Repeat each record below exactly as it is written.

[Stored records]
....................

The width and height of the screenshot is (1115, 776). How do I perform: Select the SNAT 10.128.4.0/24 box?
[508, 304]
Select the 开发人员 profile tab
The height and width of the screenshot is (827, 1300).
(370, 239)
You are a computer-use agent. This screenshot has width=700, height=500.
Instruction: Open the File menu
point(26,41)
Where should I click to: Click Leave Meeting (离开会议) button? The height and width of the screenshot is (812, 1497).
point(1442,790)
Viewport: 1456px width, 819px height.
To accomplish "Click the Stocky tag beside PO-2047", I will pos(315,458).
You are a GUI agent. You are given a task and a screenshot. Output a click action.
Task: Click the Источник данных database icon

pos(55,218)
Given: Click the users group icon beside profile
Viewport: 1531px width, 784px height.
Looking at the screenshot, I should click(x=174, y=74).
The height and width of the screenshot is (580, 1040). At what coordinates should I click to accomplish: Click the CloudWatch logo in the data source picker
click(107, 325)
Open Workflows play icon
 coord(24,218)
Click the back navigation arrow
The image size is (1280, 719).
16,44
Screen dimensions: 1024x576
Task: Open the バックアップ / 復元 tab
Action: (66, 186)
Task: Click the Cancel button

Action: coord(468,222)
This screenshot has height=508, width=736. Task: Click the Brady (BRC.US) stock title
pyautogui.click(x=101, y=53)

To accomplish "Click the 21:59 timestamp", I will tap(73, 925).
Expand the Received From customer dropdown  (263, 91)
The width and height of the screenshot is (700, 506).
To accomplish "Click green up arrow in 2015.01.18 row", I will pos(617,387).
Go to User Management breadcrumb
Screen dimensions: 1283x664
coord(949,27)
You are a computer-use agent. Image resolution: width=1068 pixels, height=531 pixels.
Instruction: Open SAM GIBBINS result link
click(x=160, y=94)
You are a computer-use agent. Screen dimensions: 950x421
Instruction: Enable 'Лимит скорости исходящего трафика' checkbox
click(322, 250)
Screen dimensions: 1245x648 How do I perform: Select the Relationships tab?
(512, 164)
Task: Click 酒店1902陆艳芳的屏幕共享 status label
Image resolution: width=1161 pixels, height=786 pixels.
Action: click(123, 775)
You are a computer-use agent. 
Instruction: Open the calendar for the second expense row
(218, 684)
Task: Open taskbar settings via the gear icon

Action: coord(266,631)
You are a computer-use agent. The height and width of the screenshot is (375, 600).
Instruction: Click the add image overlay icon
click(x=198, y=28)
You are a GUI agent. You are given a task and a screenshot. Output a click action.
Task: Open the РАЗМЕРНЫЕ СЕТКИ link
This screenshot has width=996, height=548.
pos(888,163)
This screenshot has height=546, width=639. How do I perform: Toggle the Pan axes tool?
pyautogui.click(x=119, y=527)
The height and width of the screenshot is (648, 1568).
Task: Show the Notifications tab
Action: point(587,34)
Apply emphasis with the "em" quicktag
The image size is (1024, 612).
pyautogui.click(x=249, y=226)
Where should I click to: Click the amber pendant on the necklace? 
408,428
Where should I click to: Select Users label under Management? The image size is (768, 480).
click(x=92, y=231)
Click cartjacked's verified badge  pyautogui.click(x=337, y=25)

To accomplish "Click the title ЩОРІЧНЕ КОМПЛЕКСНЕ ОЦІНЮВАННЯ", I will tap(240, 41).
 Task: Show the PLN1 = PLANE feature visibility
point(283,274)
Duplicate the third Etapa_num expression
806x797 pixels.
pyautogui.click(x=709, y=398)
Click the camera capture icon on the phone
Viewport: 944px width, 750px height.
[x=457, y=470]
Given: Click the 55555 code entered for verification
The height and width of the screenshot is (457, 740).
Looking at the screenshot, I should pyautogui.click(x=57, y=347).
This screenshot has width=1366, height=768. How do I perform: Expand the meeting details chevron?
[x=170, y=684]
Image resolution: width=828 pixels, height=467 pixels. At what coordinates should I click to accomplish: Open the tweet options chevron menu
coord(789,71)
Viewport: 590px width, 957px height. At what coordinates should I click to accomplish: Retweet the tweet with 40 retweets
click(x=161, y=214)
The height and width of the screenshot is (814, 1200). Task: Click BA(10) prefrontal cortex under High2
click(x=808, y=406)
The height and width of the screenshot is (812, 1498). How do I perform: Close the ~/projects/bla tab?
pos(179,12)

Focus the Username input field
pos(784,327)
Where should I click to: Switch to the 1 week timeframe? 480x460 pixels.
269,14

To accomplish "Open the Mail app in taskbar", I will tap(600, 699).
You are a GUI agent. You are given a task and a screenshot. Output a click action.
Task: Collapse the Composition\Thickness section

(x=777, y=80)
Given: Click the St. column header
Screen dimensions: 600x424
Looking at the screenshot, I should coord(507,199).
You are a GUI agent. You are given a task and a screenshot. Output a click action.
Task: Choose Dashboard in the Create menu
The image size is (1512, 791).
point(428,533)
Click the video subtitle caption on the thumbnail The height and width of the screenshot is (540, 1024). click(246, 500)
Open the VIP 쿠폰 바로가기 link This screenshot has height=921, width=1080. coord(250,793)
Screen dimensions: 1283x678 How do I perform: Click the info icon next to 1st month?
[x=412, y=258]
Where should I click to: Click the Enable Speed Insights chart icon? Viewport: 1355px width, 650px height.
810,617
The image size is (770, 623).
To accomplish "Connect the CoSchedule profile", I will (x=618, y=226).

....................

* **Solution below**
The width and height of the screenshot is (1115, 776). How do I perform: Select the SNAT 10.128.4.0/24 box?
[508, 304]
Select the 开发人员 profile tab
The height and width of the screenshot is (827, 1300).
(370, 239)
You are a computer-use agent. This screenshot has width=700, height=500.
Instruction: Open the File menu
point(26,41)
Where should I click to: Click Leave Meeting (离开会议) button? The height and width of the screenshot is (812, 1497).
point(1442,790)
Viewport: 1456px width, 819px height.
To accomplish "Click the Stocky tag beside PO-2047", I will pos(315,458).
You are a GUI agent. You are given a task and a screenshot. Output a click action.
Task: Click the Источник данных database icon

pos(55,218)
Given: Click the users group icon beside profile
Viewport: 1531px width, 784px height.
Looking at the screenshot, I should click(x=174, y=74).
The height and width of the screenshot is (580, 1040). At what coordinates should I click to accomplish: Click the CloudWatch logo in the data source picker
click(107, 325)
Open Workflows play icon
 coord(24,218)
Click the back navigation arrow
The image size is (1280, 719).
16,44
Screen dimensions: 1024x576
Task: Open the バックアップ / 復元 tab
Action: (66, 186)
Task: Click the Cancel button

Action: coord(468,222)
This screenshot has height=508, width=736. Task: Click the Brady (BRC.US) stock title
pyautogui.click(x=101, y=53)

To accomplish "Click the 21:59 timestamp", I will tap(73, 925).
Expand the Received From customer dropdown  (263, 91)
The width and height of the screenshot is (700, 506).
To accomplish "Click green up arrow in 2015.01.18 row", I will pos(617,387).
Go to User Management breadcrumb
Screen dimensions: 1283x664
coord(949,27)
You are a computer-use agent. Image resolution: width=1068 pixels, height=531 pixels.
Instruction: Open SAM GIBBINS result link
click(x=160, y=94)
You are a computer-use agent. Screen dimensions: 950x421
Instruction: Enable 'Лимит скорости исходящего трафика' checkbox
click(322, 250)
Screen dimensions: 1245x648 How do I perform: Select the Relationships tab?
(512, 164)
Task: Click 酒店1902陆艳芳的屏幕共享 status label
Image resolution: width=1161 pixels, height=786 pixels.
Action: click(123, 775)
You are a computer-use agent. 
Instruction: Open the calendar for the second expense row
(218, 684)
Task: Open taskbar settings via the gear icon

Action: coord(266,631)
You are a computer-use agent. The height and width of the screenshot is (375, 600).
Instruction: Click the add image overlay icon
click(x=198, y=28)
You are a GUI agent. You are given a task and a screenshot. Output a click action.
Task: Open the РАЗМЕРНЫЕ СЕТКИ link
This screenshot has width=996, height=548.
pos(888,163)
This screenshot has height=546, width=639. How do I perform: Toggle the Pan axes tool?
pyautogui.click(x=119, y=527)
The height and width of the screenshot is (648, 1568).
Task: Show the Notifications tab
Action: point(587,34)
Apply emphasis with the "em" quicktag
The image size is (1024, 612).
pyautogui.click(x=249, y=226)
Where should I click to: Click the amber pendant on the necklace? 
408,428
Where should I click to: Select Users label under Management? The image size is (768, 480).
click(x=92, y=231)
Click cartjacked's verified badge  pyautogui.click(x=337, y=25)

To accomplish "Click the title ЩОРІЧНЕ КОМПЛЕКСНЕ ОЦІНЮВАННЯ", I will tap(240, 41).
 Task: Show the PLN1 = PLANE feature visibility
point(283,274)
Duplicate the third Etapa_num expression
806x797 pixels.
pyautogui.click(x=709, y=398)
Click the camera capture icon on the phone
Viewport: 944px width, 750px height.
[x=457, y=470]
Given: Click the 55555 code entered for verification
The height and width of the screenshot is (457, 740).
Looking at the screenshot, I should pyautogui.click(x=57, y=347).
This screenshot has width=1366, height=768. How do I perform: Expand the meeting details chevron?
[x=170, y=684]
Image resolution: width=828 pixels, height=467 pixels. At what coordinates should I click to accomplish: Open the tweet options chevron menu
coord(789,71)
Viewport: 590px width, 957px height. At what coordinates should I click to accomplish: Retweet the tweet with 40 retweets
click(x=161, y=214)
The height and width of the screenshot is (814, 1200). Task: Click BA(10) prefrontal cortex under High2
click(x=808, y=406)
The height and width of the screenshot is (812, 1498). How do I perform: Close the ~/projects/bla tab?
pos(179,12)

Focus the Username input field
pos(784,327)
Where should I click to: Switch to the 1 week timeframe? 480x460 pixels.
269,14

To accomplish "Open the Mail app in taskbar", I will tap(600, 699).
You are a GUI agent. You are given a task and a screenshot. Output a click action.
Task: Collapse the Composition\Thickness section

(x=777, y=80)
Given: Click the St. column header
Screen dimensions: 600x424
Looking at the screenshot, I should coord(507,199).
You are a GUI agent. You are given a task and a screenshot. Output a click action.
Task: Choose Dashboard in the Create menu
The image size is (1512, 791).
point(428,533)
Click the video subtitle caption on the thumbnail The height and width of the screenshot is (540, 1024). click(246, 500)
Open the VIP 쿠폰 바로가기 link This screenshot has height=921, width=1080. coord(250,793)
Screen dimensions: 1283x678 How do I perform: Click the info icon next to 1st month?
[x=412, y=258]
Where should I click to: Click the Enable Speed Insights chart icon? Viewport: 1355px width, 650px height.
810,617
The image size is (770, 623).
To accomplish "Connect the CoSchedule profile", I will (x=618, y=226).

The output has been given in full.